Stored items

·····

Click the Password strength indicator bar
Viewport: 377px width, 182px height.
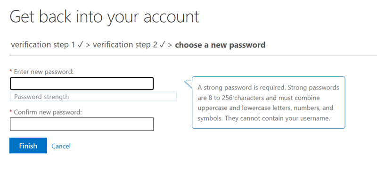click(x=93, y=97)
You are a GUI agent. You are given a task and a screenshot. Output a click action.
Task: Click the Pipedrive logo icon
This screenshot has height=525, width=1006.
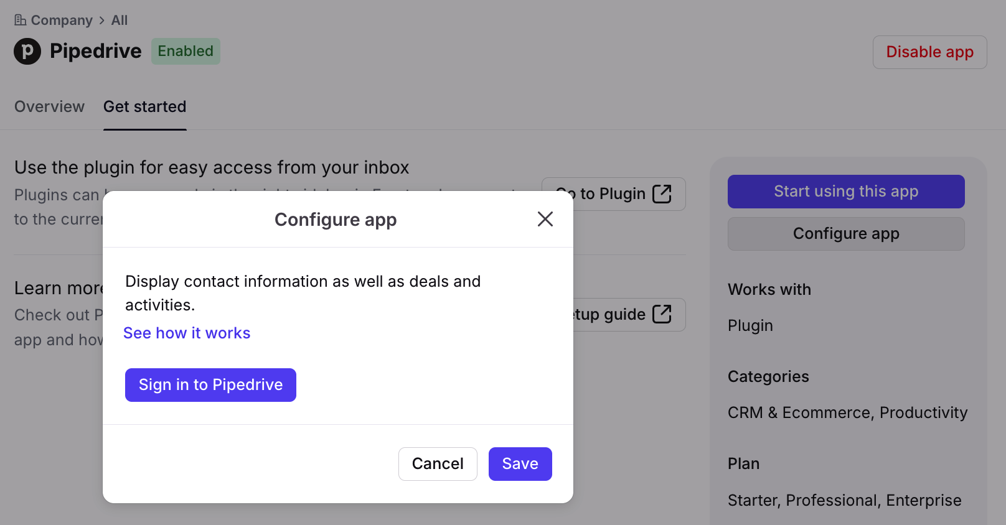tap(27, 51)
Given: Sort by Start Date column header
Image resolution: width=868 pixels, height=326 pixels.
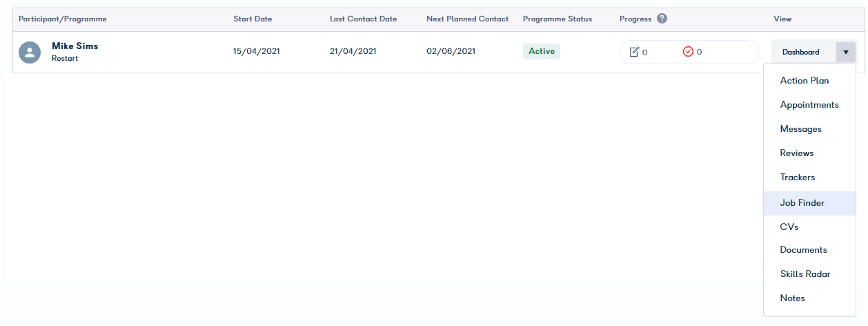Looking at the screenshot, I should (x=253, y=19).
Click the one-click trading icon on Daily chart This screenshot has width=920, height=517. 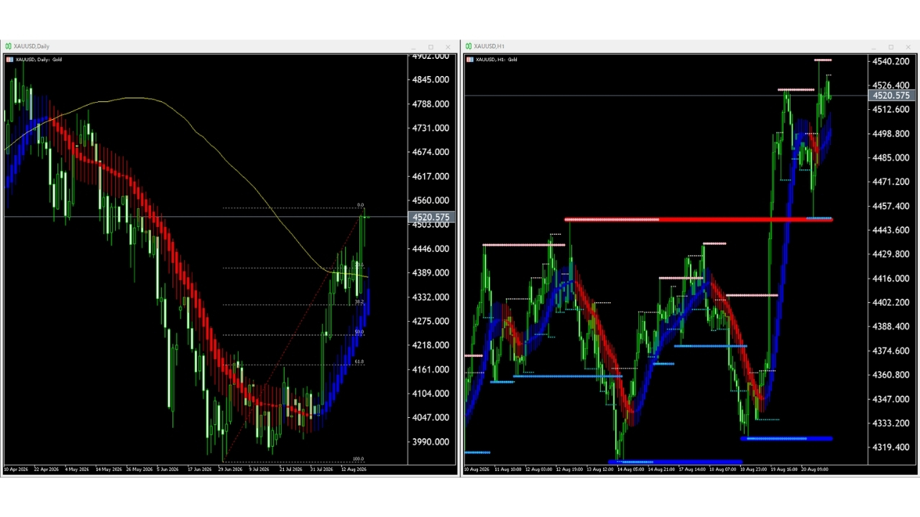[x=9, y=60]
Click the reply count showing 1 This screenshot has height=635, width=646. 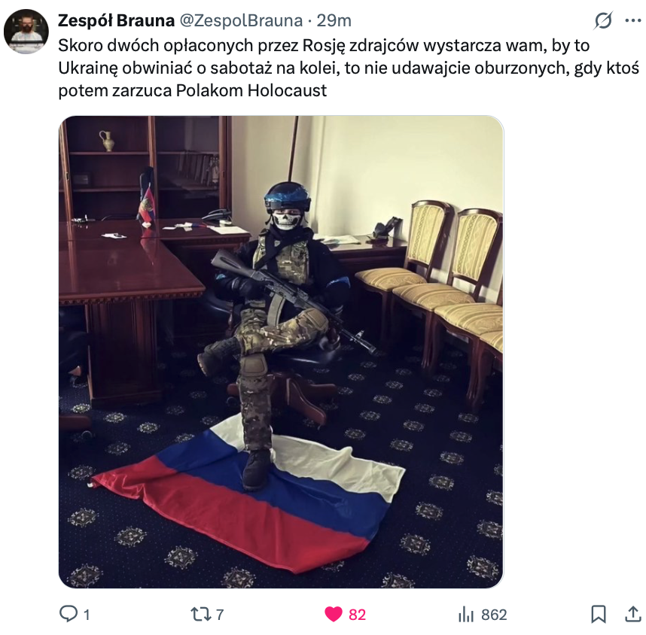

·····

▸ Assignment
Restate the data word for word from its first line through the line with "Given: Sort by Start Date column header", leaving out any picture along the way.

▸ Your solution
Click the Password strength indicator bar
Viewport: 377px width, 182px height.
click(x=93, y=97)
You are a GUI agent. You are given a task and a screenshot. Output a click action.
Task: Click the Pipedrive logo icon
This screenshot has height=525, width=1006.
tap(27, 51)
Given: Sort by Start Date column header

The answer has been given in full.